Das er ein Debütfilm ist, merkt man dem Film nicht an. Ebenso ist die weniger namensberühmte – natürlich mit Ausnahme von Willem Dafoe - Besetzung für den Film schädlich, denn auch wenn die Schauspieler nicht zu den bekanntesten zählen, ist ihr Talent unübersehbar.
Besonders gut gefällt mir das Spiel mit der Frage nach Recht und Unrecht. Sicherlich handeln die Hauptakteure des Filmes nicht moralisch einwandfrei, doch ist es dem Zuschauer auch nicht möglich, sie vorbehaltlos dafür zu verurteilen. Dieser Film zielt also auf keinen Fall auf die Darstellung eines perfekten Helden ab!
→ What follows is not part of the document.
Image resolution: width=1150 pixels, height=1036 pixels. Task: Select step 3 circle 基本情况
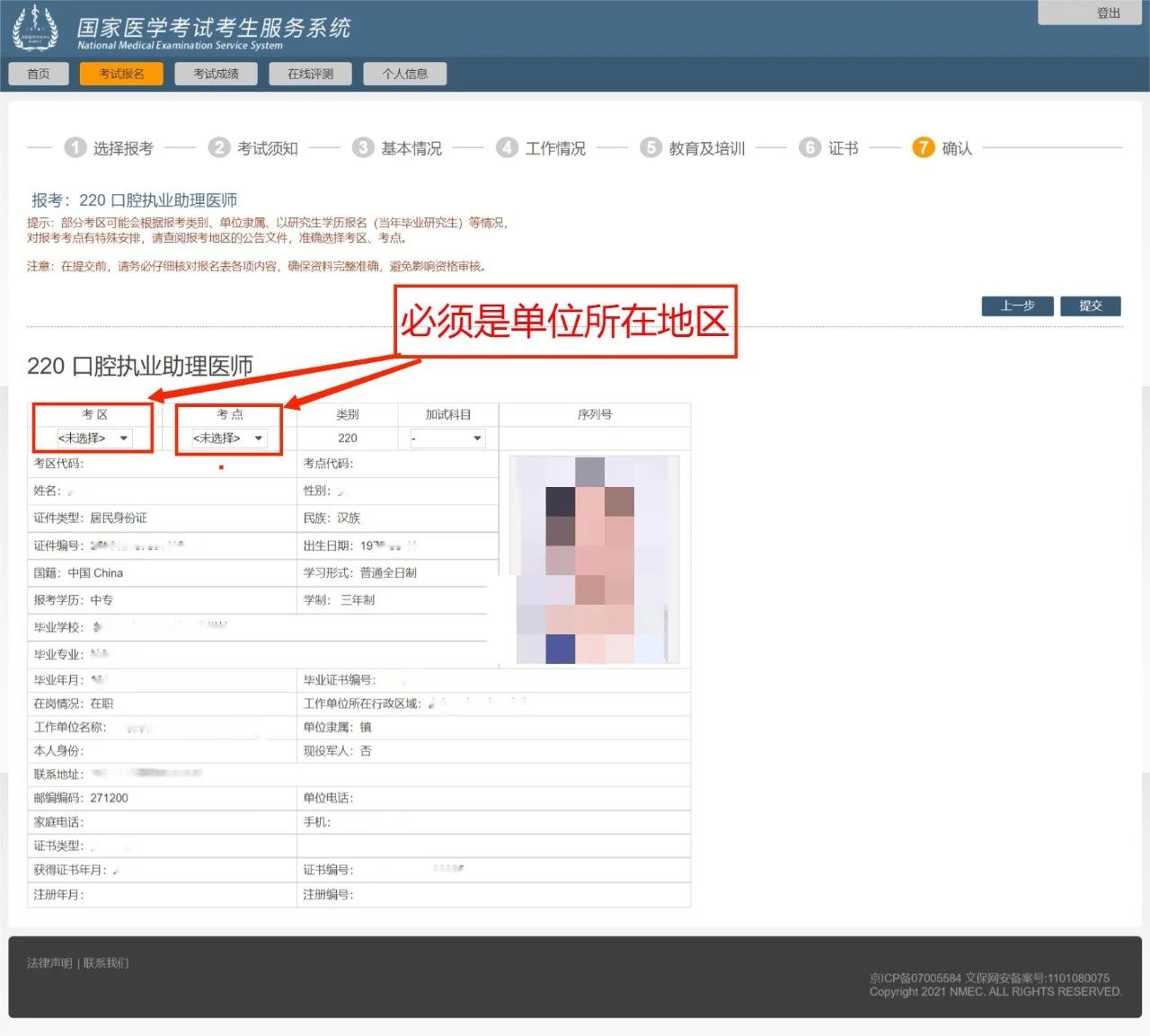363,147
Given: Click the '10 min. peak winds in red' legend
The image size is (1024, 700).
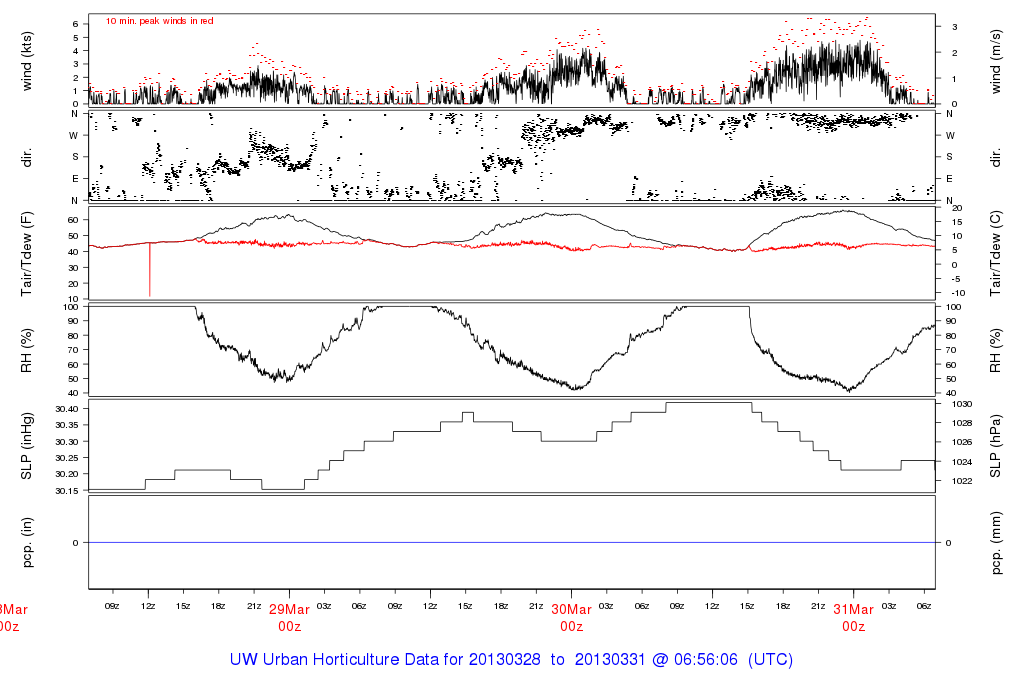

Wie also deutlich geworden sein dürfte, gefällt mir der „Blutige Pfad Gottes“ fabelhaft und ich werde ihn, der zu meinen Lieblingsfilmen zählt, sicherlich noch einige Male sehen, denn er hat genügend Tiefgang um auch bei mehrfachem Anschauen nicht langweilig zu werden.

Leider ist der Bekanntheitsgrad des Filmes in Deutschland nicht sehr hoch. Ich hoffe, ich konnte ihn mit diesem Beitrag immerhin in der Yopi-Community ein wenig bekannter machen, denn sehenswert ist er auf jeden Fall!